→ Supplied text:
• • •

Unlike all the functions encountered in Calculus up to this point, the functions in this section should be unfamiliar to you. Here we define hyperbolic and inverse hyperbolic functions, which involve combinations of exponential and logarithmic functions. These provide a unique bridge between two groups of transcendental functions - exponential and trigonometric.
From Circular to Hyperbolic Functions
Before introducing the hyperbolic functions, it is worthwhile to review a particular feature of the trigonometric functions.
Most people refer to the sine, cosine, tangent, and their reciprocals as trigonometric functions; however, they are also known as circular functions. This is because their entire definition is based on the unit circle. Recall that the unit circle is defined by the relation\[ x^2 + y^2 = 1. \nonumber \]The graph of this relation can be seen in Figure \( \PageIndex{1} \) below.
Figure \( \PageIndex{1} \): The unit circle.

• • •

Dataset records:
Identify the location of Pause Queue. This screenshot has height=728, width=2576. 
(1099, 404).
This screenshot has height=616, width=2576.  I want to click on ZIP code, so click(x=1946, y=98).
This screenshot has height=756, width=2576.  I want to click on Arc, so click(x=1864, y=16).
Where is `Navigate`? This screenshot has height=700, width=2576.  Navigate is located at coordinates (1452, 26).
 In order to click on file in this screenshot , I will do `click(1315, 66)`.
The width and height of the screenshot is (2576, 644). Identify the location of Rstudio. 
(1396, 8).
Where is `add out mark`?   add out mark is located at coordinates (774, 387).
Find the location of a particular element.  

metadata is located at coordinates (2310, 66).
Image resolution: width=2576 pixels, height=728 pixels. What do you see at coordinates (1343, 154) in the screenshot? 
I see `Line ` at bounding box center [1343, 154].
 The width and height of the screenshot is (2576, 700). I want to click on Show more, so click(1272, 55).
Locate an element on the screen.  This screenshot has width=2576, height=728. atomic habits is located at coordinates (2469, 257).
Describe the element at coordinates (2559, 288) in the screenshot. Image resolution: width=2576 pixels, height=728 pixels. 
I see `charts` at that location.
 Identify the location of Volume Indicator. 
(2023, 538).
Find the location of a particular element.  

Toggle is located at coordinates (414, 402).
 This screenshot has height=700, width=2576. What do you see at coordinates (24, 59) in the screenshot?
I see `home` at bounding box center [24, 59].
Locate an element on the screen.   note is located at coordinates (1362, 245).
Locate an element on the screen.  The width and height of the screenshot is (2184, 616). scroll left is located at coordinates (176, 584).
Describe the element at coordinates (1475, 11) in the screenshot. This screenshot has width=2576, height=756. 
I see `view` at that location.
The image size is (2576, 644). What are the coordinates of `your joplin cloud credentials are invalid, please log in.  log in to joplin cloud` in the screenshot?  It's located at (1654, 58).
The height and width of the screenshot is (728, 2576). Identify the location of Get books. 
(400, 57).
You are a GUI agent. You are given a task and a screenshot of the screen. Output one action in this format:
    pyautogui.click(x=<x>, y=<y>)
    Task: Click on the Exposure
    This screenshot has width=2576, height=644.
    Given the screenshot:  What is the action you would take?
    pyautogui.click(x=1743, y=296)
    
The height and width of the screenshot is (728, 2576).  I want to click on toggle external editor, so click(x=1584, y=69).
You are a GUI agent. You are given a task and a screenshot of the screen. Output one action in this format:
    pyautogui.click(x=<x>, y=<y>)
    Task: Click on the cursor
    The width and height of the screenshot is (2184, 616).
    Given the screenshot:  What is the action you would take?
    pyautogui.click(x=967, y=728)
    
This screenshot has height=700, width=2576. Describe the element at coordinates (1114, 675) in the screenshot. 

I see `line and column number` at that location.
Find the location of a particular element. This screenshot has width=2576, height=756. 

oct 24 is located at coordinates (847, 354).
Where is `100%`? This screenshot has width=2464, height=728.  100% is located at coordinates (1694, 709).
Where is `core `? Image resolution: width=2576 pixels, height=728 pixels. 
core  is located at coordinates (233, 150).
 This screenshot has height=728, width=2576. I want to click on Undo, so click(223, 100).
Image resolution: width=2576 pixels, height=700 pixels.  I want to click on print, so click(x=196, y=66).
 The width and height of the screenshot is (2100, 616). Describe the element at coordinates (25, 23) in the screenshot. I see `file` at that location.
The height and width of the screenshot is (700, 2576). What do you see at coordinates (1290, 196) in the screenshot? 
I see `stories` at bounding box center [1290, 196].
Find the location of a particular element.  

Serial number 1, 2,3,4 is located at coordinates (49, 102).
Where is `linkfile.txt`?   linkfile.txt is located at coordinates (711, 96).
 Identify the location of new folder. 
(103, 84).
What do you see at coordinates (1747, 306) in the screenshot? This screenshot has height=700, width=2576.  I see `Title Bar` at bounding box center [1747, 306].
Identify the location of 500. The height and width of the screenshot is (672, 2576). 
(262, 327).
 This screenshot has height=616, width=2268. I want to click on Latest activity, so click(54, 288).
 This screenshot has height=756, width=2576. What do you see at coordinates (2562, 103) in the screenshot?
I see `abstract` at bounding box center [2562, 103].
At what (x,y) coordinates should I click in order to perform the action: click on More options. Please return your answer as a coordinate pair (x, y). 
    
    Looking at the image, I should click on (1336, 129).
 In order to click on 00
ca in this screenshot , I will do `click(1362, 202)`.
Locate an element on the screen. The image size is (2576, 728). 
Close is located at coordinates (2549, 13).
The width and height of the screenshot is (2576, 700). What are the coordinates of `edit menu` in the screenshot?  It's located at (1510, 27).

• • •

→ Problem details:
Rewrite the passage on hyperbolic functions between "Unlike all the" and "the trigonometric functions.", inclusive, replacing "worthwhile" with "helpful".

→ Result of the task:
Unlike all the functions encountered in Calculus up to this point, the functions in this section should be unfamiliar to you. Here we define hyperbolic and inverse hyperbolic functions, which involve combinations of exponential and logarithmic functions. These provide a unique bridge between two groups of transcendental functions - exponential and trigonometric.
From Circular to Hyperbolic Functions
Before introducing the hyperbolic functions, it is helpful to review a particular feature of the trigonometric functions.